Updating of the network

The nodes of the network communicate with their parents and children by providing certain expectations in the feedforward direction (from parents to children) and gradients of the cost function with respect to the same expectations in the feedback direction (from children to parents). These expectations and gradients are summarised in Tables 1 and 2.

The basic element for updating the network is the update of a single node assuming the rest of the network fixed. For computation nodes this is simple: each time when a child node asks for expectations and they are out of date, the computational node asks from its parents for their expectations and updates its own ones. And vice versa: when parents ask for gradients and they are out of date, the node asks from its children for the gradients and updates its own ones. These updates have analytical formulas given in Section 4.

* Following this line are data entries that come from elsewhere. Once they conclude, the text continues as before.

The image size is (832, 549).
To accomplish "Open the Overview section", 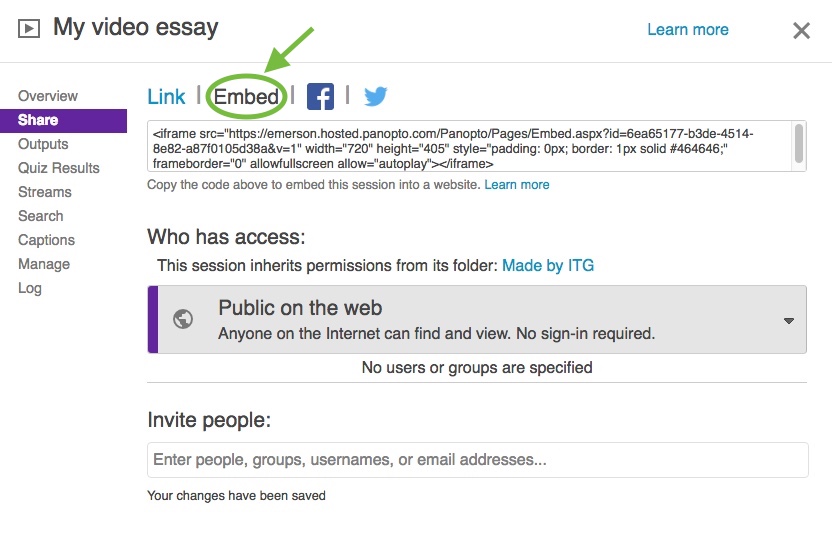I will [x=48, y=96].
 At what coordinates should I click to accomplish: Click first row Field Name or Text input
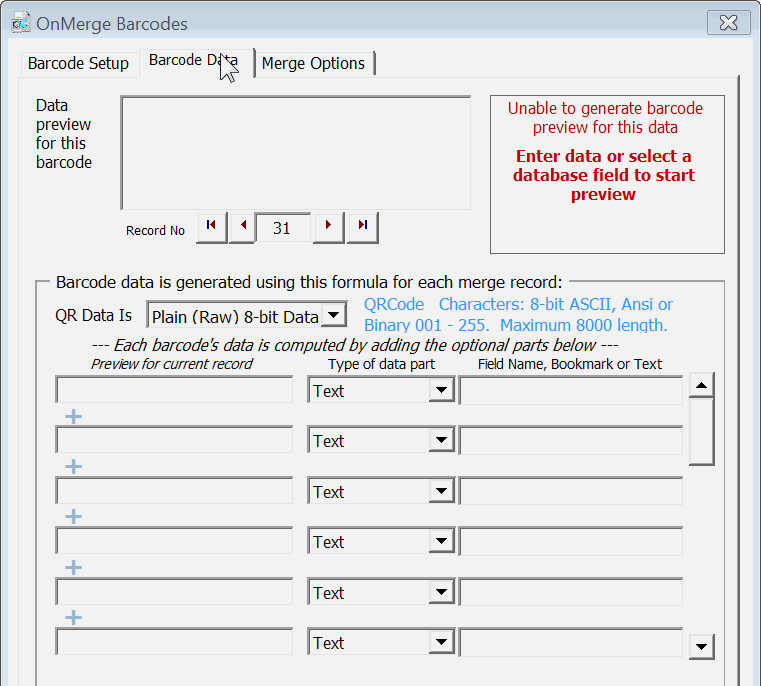point(570,391)
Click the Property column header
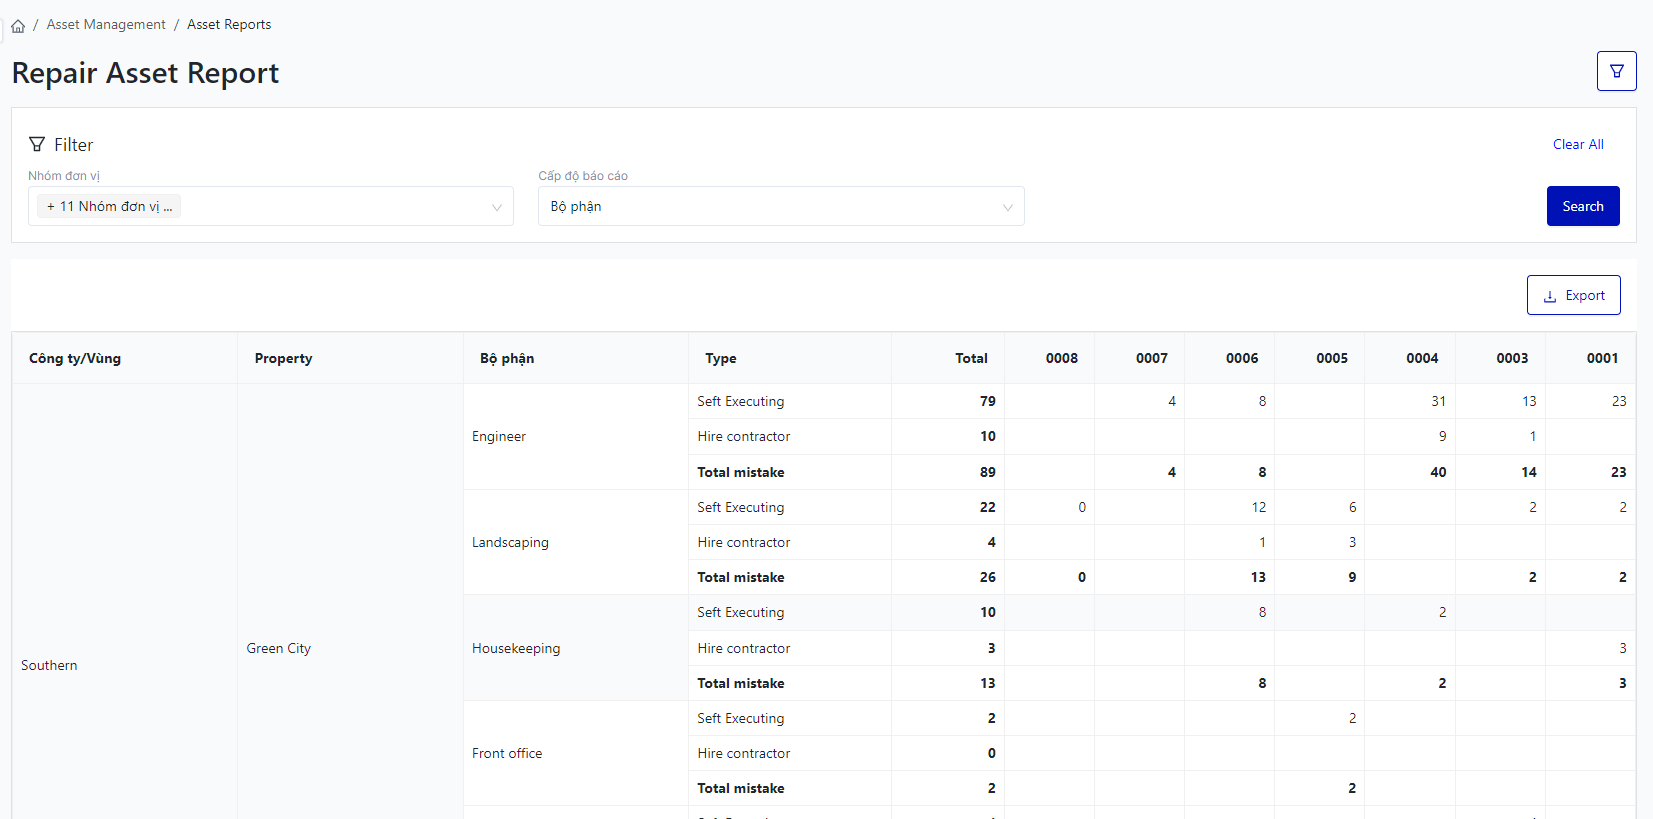This screenshot has width=1653, height=819. tap(283, 359)
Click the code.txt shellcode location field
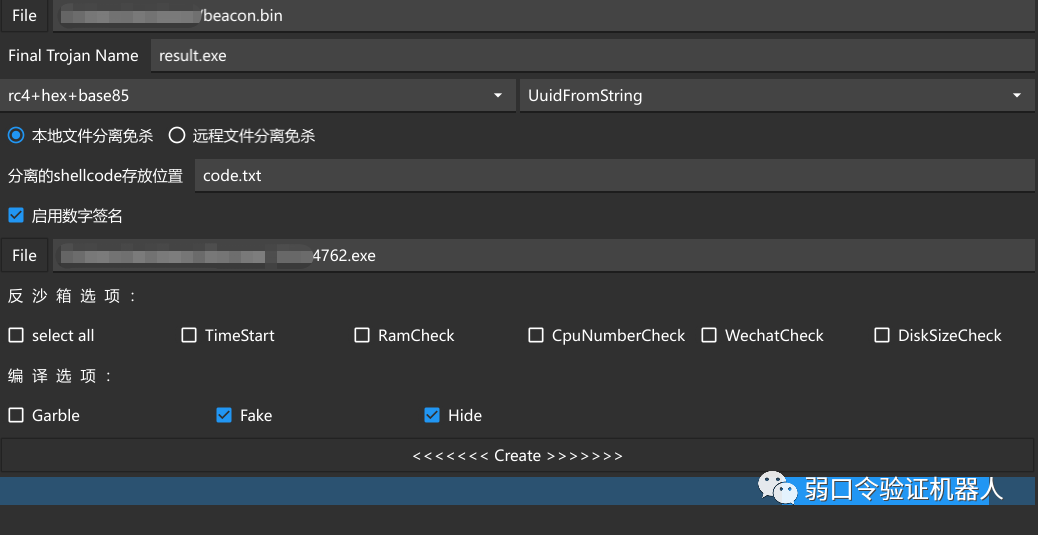 (613, 176)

For a variable node to be updated, the input expectations and output gradients need to be up-to-date. The posterior approximation $q(s)$ can then be adjusted to minimise the cost function as explained in Section 4. The minimisation is either analytical or iterative, depending on the situation. Signals propagating outwards from the node (the output expectations and the input gradients) of a variable node are functions of $q(s)$ and are thus updated in the process. Each update is guaranteed not to increase the cost function.

One sweep of updating means updating each node once. The order in which this is done is not critical for the system to work. It would not be useful to update a variable twice without updating some of its neighbours in between, but that does not happen with any ordering when updates are done in sweeps. We have used an ordering where each variable node is updated only after all of its descendants have been updated. Basically when a variable node is updated, its input gradients and output expectations are labeled as outdated and they are updated only when another node asks for that information.

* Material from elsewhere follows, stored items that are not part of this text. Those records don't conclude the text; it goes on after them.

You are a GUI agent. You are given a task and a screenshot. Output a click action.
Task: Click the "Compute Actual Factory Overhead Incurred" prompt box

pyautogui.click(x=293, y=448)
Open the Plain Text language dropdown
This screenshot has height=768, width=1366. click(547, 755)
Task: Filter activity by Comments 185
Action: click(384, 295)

It is possible to use different measures to improve the learning process. Measures for avoiding local minima are described in the next subsection. Another enhancement can be used for speeding up learning. The basic idea is that after some time, the parameters describing $q(s)$ are changing fairly linearly between consecutive sweeps. Therefore a line search in that direction provides faster learning, as discussed in Honkela02ICONIP,Honkela03NPL. We apply this line search only at every tenth sweep for allowing the consecutive updates to become fairly linear again.

Learning a model typically takes thousands of sweeps before convergence. The cost function decreases monotonically after every update. Typically this decrease gets smaller with time, but not always monotonically. Therefore care should be taken in selecting the stopping criterion. We have chosen to stop the learning process when the decrease in the cost during the previous 200 sweeps is lower than some predefined threshold.